Critical Golang Security Update For Celo Node Operators
This notice is for anyone running a celo-blockchain full node on Mainnet. If you are not running a node, then there is no action required at this moment.
Background:
A Golang security update (versions 1.15.5 and 1.14.12) was recently released by Google which fixes CVE-2020-28362. This Golang vulnerability is more severe than expected and, if exploited, could lead to a Denial of Service attack that would prevent your node from operating
This relates to a vulnerability Geth has fixed in its 1.9.24 release. This Ethereum blog post has more information.
Action Required:
For Validators:
Due to the severity of this vulnerability, we strongly suggest upgrading as soon as possible, without a key rotation, and accepting a small amount of downtime in order to minimize the window in which you are vulnerable to DoS. Failing to patch may result in significant downtime for your validator.

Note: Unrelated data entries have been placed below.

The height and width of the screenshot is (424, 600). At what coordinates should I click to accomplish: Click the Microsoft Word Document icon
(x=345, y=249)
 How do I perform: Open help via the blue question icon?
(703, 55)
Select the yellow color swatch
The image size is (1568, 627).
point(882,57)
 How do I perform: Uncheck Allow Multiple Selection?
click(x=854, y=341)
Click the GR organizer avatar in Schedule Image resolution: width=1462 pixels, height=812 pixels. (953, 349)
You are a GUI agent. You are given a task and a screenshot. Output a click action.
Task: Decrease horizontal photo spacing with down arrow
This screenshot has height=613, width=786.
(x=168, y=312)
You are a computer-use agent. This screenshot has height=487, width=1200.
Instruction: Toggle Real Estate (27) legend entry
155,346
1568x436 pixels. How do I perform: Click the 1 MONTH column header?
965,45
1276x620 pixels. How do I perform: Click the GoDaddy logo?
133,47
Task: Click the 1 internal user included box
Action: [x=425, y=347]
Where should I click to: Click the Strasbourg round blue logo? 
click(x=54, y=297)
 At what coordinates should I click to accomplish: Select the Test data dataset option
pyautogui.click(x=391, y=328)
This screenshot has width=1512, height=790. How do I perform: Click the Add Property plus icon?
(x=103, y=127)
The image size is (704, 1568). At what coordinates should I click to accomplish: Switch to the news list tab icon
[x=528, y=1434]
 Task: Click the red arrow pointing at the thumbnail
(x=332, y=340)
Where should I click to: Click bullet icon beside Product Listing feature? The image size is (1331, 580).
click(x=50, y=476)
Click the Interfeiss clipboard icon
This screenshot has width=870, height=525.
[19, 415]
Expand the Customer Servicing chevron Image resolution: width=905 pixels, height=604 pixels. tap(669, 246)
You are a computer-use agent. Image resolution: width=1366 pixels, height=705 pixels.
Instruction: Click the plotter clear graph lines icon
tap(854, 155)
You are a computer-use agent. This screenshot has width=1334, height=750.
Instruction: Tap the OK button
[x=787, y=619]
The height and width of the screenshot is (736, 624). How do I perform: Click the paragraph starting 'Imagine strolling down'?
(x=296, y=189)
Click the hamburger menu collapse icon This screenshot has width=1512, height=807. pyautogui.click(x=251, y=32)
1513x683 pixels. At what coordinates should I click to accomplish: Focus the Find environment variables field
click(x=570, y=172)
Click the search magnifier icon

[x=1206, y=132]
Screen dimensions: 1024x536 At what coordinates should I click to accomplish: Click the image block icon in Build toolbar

Please upgrade both your proxy and validator nodes to version 1.1.1. If you are running more than one validator, please upgrade your nodes in stages, so as not to take all of them down at the same time.
Note that this upgrade doesn’t include Churrito hard fork. Instructions for upgrading a validator node are found here. If building from source use git commit a6f3ed05cc7d9b5617a0dd8d25a011470b3f019e in the celo-blockchain repository with Go v.1.14.12.
Updated docker images can be found here:
- geth: us.gcr.io/celo-org/geth:1.1.1
- geth-all: us.gcr.io/celo-org/geth-all:1.1.1
For Node Operators:
It is requested that all full node operators upgrade their celo-blockchain node to version 1.1.1.
If you are running the Celo node using Docker, upgrade using the following steps:
- Stop your current node by running the following commands:
docker stop -t 60 celo-fullnode
docker rm celo-fullnode
- Pull the new image:
export CELO_IMAGE=us.gcr.io/celo-org/geth:63ece0c2482b596eac8ad9bc9d3af64e1af99a5a
docker pull $CELO_IMAGE
- If you’d like to pull by digest (Alternative Option)
docker pull us.gcr.io/celo-org/geth@sha256:a02fddc6eefa4eff07618dd677e6501b2821d4f6d018dcd2e7bc5049922d255b
- Restart your node:
docker run --name celo-fullnode -d --restart unless-stopped -p 127.0.0.1:8545:8545 -p 127.0.0.1:8546:8546 -p 30303:30303 -p 30303:30303/udp -v $PWD:/root/.celo $CELO_IMAGE --verbosity 3 --syncmode full --rpc --rpcaddr 0.0.0.0 --rpcapi eth,net,web3,debug,admin,personal --light.serve 90 --light.maxpeers 1000 --maxpeers 1100 --etherbase $CELO_ACCOUNT_ADDRESS --datadir /root/.celo --nousb
- See full details on how to upgrade a node here: https://docs.celo.org/validator-guide/node-upgrades#upgrading-a-non-validating-node
If you are building from source, use git commit a6f3ed05cc7d9b5617a0dd8d25a011470b3f019e in the celo-blockchain repository with Go v.1.14.12.
Failing to upgrade may result in significant downtime of any service that you are operating that depends on the Celo network.